As of today, Cosa Nostra is hurting in both quality and capable manpower, and rackets to operate. Lots of racketeers but no rackets to operate does not a mob make! The best and the brightest of the Italian people have been long ago integrated into the American mainstream. And their children and their children’s children are on the highest trajectory of success and have melded into the American dream.
A good thing? Of course! But with everything you achieve in life you give something up. Everything is a tradeoff in life. And although today Italians have reached the pinnacle of success in the fields of politics, big business, Hollywood, and the like. Something is amiss.
I personally feel that with these “achievements”, a bit of our Italian culture has been lost to the ages. We have become a bit too “Americanized” for my taste. And although I love this country we call America (named by the way after the Italian explorer Americo Vespucci), my love for my base heritage – being 100% Italian – is very near and dear to me. And I’ve tried to raise my children to appreciate all that we are as Italians. To embrace the rich history that Italy has, and carry forward the pride and knowledge that has been handed down by our forefathers. My father and mother, grandfathers and grandmothers, uncles and aunts, and of course, my great-grandparents, and our forefathers before them.
I must say that in the scheme of things, my kids still fare pretty well on the scale of comparison with many of their friends and schoolmates. Most of those children do not have a clue about their heritage. Be they Italian, Jewish, Irish, Greek, etc., Today, all families face the same dilemma in that the “Americanization” of our youth (and ourselves for that matter), has taken such center stage as to blur our past. Our families wanted so much to be accepted by the Americans and achieve the “American Dream” that we were quick to dismiss our past.
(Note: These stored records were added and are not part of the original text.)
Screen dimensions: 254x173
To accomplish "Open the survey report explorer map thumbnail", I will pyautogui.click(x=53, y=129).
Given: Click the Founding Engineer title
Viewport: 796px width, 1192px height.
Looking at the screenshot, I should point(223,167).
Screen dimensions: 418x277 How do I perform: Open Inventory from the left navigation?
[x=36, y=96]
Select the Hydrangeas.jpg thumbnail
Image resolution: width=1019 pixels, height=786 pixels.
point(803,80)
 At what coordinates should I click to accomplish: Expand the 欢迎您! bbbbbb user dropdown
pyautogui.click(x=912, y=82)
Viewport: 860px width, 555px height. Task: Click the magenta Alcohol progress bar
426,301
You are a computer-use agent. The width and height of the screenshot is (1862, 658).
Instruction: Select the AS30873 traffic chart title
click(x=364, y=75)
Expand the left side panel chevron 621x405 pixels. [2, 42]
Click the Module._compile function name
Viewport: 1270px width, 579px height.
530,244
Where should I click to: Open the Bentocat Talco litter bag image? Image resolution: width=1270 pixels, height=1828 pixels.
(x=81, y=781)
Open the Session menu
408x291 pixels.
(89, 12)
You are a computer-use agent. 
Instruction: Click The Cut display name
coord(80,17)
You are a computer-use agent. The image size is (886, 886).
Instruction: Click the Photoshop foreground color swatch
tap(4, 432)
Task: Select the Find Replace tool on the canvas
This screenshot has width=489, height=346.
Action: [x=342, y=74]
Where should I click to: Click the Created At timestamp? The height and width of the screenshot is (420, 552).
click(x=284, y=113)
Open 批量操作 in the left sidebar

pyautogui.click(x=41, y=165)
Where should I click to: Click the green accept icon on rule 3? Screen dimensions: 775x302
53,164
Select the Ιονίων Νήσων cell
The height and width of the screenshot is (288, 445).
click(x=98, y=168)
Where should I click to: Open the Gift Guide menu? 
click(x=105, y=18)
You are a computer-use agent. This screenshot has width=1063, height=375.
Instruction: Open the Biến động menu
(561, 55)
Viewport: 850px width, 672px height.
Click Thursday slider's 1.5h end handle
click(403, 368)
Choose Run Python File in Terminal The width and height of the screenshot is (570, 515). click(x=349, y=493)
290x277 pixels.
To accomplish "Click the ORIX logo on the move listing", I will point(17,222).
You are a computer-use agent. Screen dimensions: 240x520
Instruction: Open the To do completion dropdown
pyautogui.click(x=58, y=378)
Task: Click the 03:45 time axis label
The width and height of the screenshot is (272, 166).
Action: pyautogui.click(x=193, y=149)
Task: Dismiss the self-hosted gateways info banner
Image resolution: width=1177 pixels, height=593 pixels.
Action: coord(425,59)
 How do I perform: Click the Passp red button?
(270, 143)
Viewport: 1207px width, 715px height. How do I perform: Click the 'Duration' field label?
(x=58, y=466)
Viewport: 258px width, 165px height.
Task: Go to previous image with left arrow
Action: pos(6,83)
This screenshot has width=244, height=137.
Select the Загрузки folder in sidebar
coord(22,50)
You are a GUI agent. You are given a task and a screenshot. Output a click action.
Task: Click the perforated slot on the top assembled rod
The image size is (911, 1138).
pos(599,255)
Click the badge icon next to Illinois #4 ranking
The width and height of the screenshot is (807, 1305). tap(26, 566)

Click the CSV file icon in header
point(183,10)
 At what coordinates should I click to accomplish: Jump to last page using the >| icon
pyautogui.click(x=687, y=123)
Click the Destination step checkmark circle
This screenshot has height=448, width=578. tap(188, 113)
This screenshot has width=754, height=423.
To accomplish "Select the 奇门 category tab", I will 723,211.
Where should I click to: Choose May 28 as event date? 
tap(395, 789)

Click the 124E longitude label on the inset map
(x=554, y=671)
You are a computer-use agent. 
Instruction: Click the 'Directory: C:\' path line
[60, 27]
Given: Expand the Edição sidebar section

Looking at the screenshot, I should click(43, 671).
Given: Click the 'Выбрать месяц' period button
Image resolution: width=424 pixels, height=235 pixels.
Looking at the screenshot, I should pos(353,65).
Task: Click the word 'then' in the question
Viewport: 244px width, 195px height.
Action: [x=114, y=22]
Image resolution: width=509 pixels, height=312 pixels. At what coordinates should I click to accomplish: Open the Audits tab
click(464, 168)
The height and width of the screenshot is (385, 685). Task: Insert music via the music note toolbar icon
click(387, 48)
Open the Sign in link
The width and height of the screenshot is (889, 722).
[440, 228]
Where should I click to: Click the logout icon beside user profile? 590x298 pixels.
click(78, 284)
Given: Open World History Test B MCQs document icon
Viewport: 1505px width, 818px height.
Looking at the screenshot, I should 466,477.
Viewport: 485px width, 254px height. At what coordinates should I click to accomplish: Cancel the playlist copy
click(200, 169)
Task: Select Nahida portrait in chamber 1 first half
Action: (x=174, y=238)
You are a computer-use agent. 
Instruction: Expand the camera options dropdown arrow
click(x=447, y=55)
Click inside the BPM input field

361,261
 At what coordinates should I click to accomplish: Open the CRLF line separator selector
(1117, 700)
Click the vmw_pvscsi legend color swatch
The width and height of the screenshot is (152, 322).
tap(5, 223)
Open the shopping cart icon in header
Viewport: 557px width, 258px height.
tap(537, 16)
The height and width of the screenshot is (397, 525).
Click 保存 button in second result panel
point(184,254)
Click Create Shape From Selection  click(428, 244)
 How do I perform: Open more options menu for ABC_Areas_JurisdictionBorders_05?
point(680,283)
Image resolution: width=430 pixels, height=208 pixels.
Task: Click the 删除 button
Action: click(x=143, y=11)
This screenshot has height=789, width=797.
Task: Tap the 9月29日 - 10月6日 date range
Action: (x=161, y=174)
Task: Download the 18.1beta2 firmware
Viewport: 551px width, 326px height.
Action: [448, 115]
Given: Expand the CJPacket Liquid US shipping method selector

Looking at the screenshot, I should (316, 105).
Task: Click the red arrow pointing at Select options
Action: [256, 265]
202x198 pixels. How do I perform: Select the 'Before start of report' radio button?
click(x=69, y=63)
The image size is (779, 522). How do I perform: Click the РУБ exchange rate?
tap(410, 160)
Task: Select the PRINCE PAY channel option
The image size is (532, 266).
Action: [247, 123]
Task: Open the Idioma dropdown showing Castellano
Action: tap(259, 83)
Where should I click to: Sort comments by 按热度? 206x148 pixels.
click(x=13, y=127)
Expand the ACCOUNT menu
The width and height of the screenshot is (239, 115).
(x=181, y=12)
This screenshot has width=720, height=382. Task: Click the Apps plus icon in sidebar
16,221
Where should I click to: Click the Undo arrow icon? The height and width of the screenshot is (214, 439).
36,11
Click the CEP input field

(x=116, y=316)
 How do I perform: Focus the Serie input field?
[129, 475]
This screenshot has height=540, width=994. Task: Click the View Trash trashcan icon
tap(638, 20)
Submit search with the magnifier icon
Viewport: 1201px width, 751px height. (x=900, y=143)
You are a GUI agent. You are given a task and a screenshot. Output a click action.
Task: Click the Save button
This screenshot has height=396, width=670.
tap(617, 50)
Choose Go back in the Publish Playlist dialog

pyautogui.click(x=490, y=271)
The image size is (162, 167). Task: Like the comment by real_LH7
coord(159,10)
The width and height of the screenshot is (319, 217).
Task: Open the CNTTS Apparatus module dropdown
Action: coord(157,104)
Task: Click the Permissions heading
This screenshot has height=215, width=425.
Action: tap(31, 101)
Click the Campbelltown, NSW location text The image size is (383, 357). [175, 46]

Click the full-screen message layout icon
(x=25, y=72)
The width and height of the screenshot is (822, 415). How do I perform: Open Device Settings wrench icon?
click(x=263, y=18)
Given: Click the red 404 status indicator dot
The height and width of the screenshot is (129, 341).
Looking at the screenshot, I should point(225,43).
In retrospect, a horrible thought!…. Only in the last twenty years or so, I noticed many young couples again starting to name their newborns with classic Italian names like Antonio and Antonia, Francesco and Francesca, Camillo and Camilla. Slowly but surely these European names are making a comeback, becoming en vogue again.
It’s good to see! And everything Italian is becoming “cool” again. Where decades ago young Italian parents cringed at naming their son after his grandfather Giuseppe or Calogero instead giving the child an anglicized version of Joseph or Charles. Today, it’s the reverse, they totally embrace those old-time Italian names with a passion.